### Required action
Without the images, output each record below as it stands.

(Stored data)

= = = =

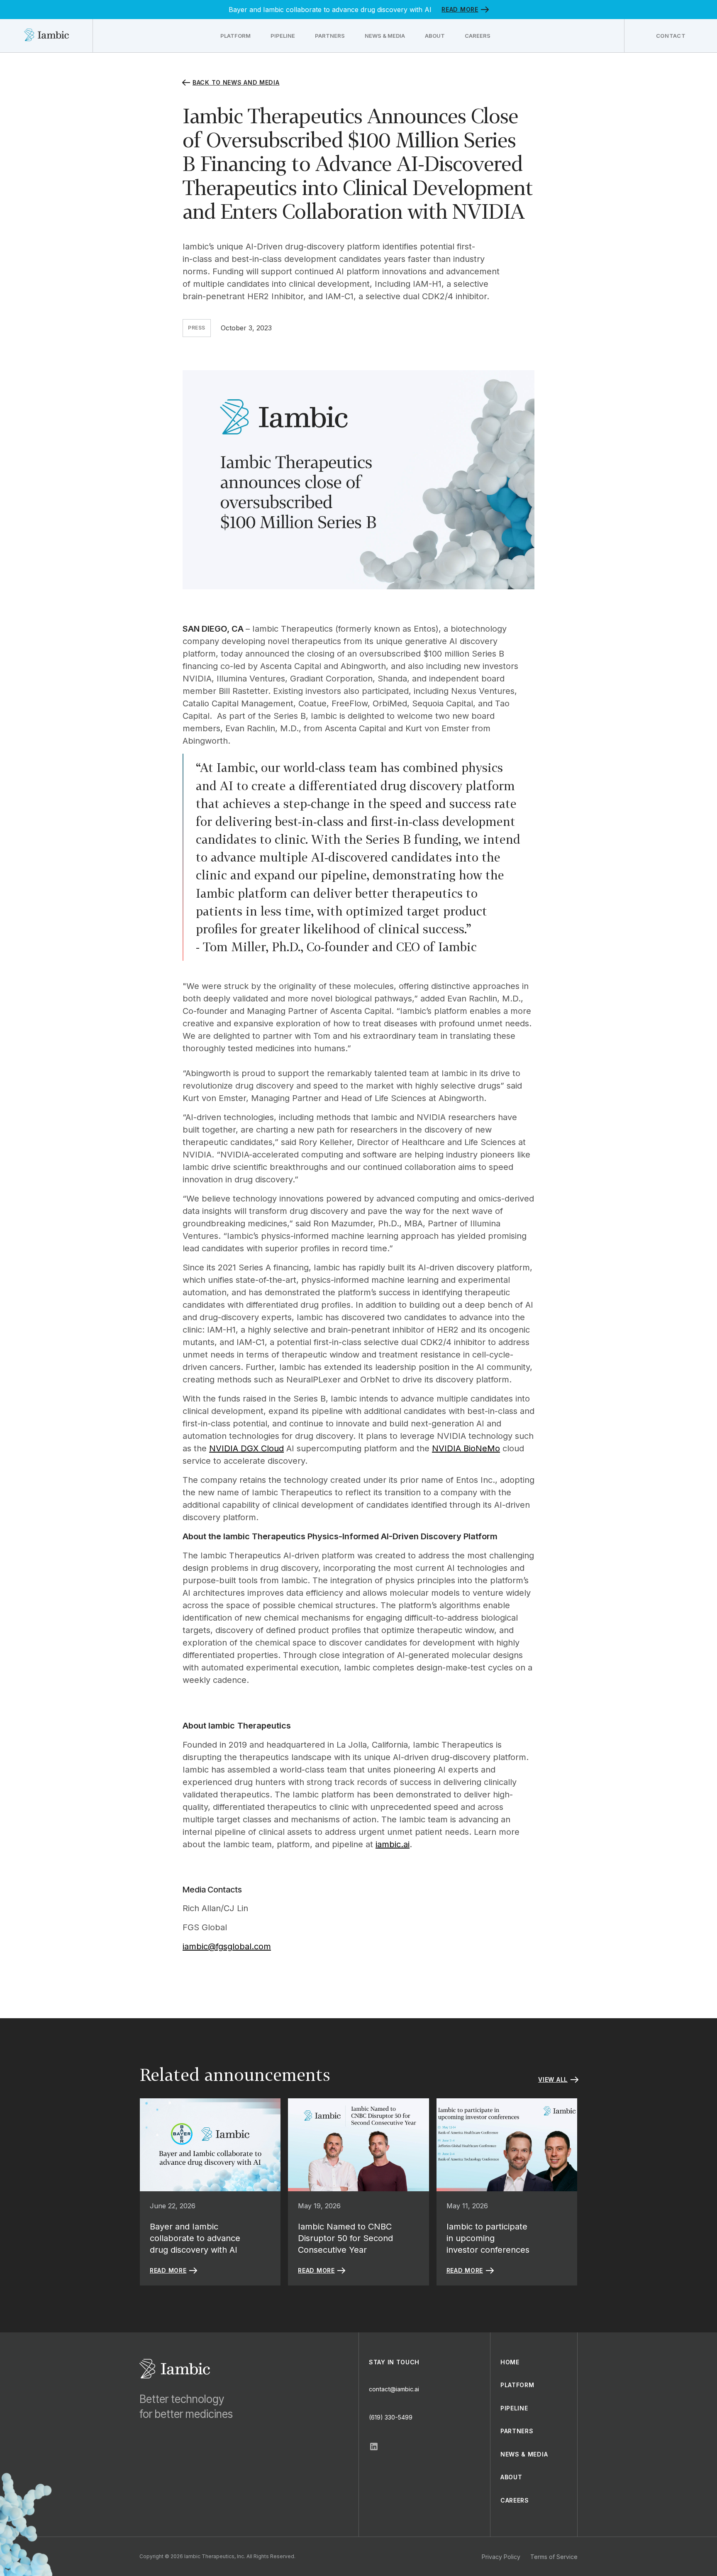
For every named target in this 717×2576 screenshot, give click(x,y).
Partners (330, 35)
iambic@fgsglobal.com (227, 1946)
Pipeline (283, 35)
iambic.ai (393, 1844)
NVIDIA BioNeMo (466, 1448)
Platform (235, 35)
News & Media (385, 35)
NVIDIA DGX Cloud (246, 1448)
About (435, 35)
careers (514, 2500)
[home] (46, 35)
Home (509, 2362)
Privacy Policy (501, 2556)
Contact (671, 35)
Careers (477, 35)
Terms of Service (554, 2556)
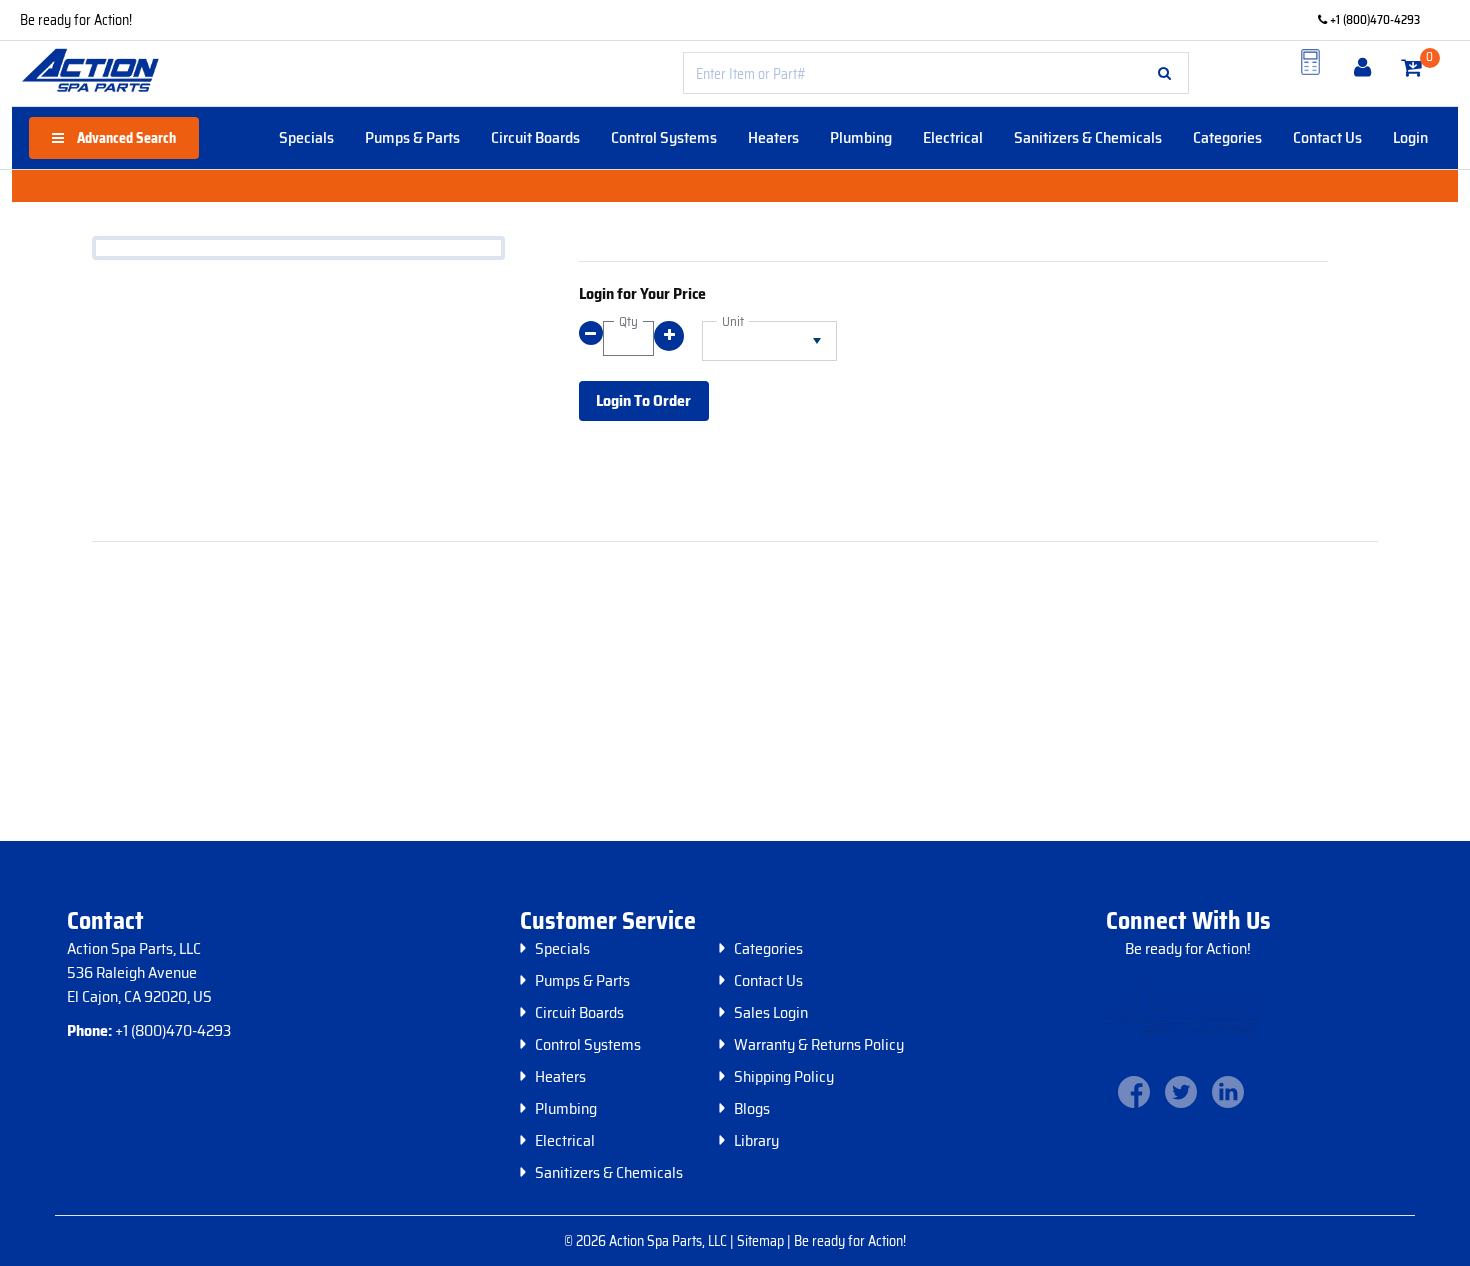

= = = =

### Solution for this exercise
For every named target in this 717×2576 screenshot, give click(x,y).
Partners (330, 35)
iambic@fgsglobal.com (227, 1946)
Pipeline (283, 35)
iambic.ai (393, 1844)
NVIDIA BioNeMo (466, 1448)
Platform (235, 35)
News & Media (385, 35)
NVIDIA DGX Cloud (246, 1448)
About (435, 35)
careers (514, 2500)
[home] (46, 35)
Home (509, 2362)
Privacy Policy (501, 2556)
Contact (671, 35)
Careers (477, 35)
Terms of Service (554, 2556)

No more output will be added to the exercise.